> **DESCRIPTION OF THE TASK**: What is needed here is an exact reprint of every record below.

Dataset entries:
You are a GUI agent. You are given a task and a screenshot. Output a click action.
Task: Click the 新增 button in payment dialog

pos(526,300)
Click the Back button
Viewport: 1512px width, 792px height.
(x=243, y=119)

> **EXPECTED OUTPUT**:
You are a GUI agent. You are given a task and a screenshot. Output a click action.
Task: Click the 新增 button in payment dialog

pos(526,300)
Click the Back button
Viewport: 1512px width, 792px height.
(x=243, y=119)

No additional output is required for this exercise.